LocalThreadExecutor can use more threads for output plugins #232

frsyuki opened this Issue Jul 8, 2015 · 2 comments


None yet

2 participants

frsyuki commented Jul 8, 2015

Some input plugins don't support parallel processing. Or input plugins can't run using multiple threads under certain situation (e.g. data source is a big single file).

In those cases, we want to use more threads than number of input threads.
Since v0.6.0, number of threads is controlled by executor plugin. Executor plugins can use different number of threads for inputs and outputs. Idea here is to use larger number of threads for output.

A difficulty of implementation is dispatching of pages to output plugins. It must be deterministic. For example, use round-robin per input task:

  • input task 1: page 1 -> output task 1, page 2 -> output task 2, page 3 -> output task 3, ...
  • input task 2: page 1 -> output task 2, page 2 -> output task 3, page 3 -> output task 4, ...
  • input task 3: page 1 -> output task 3, page 2 -> output task 4, page 3 -> output task 5, ...

Is this only for the fileinput or a general design for having parallism for all plugins?

frsyuki commented Sep 11, 2015

This is general design that works for all plugins.
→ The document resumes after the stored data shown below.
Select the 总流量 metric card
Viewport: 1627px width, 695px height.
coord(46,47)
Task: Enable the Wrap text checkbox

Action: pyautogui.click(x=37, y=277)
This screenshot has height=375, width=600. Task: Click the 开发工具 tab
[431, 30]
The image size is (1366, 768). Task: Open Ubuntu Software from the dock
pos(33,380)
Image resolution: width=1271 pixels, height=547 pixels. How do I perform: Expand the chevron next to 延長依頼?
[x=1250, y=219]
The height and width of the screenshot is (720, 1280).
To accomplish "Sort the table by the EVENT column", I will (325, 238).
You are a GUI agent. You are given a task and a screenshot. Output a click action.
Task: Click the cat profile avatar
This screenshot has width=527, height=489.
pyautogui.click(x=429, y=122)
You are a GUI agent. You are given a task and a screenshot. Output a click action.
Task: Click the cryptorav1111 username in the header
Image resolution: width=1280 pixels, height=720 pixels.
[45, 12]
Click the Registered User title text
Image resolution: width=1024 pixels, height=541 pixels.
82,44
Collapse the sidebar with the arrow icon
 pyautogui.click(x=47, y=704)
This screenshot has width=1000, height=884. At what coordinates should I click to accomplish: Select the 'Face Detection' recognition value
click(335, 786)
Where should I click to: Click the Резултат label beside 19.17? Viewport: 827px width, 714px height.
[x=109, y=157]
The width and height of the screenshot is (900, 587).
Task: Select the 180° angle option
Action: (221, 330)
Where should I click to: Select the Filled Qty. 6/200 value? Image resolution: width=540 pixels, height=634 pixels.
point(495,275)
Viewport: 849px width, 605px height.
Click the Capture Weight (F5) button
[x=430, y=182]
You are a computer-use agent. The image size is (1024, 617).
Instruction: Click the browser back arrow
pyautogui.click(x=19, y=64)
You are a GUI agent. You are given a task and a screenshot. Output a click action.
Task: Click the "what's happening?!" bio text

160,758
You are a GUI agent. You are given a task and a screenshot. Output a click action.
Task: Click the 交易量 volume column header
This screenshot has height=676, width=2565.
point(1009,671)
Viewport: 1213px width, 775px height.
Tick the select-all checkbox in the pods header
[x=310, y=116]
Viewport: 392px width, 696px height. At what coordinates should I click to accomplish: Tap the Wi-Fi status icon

@frsyuki frsyuki added the new feature label Sep 15, 2015
@frsyuki frsyuki referenced this issue Dec 1, 2015

Encryption #344

@frsyuki frsyuki added a commit that referenced this issue Dec 24, 2015
@frsyuki frsyuki LocalExecutorPlugin runs more output threads by scattering input pages
This change implements #232.

LocalExecutorPlugin creates N times more output tasks and run them in
parallel if number of input tasks is less than min_threads option
(N > 1). Default min_threads is same with number of CPU cores.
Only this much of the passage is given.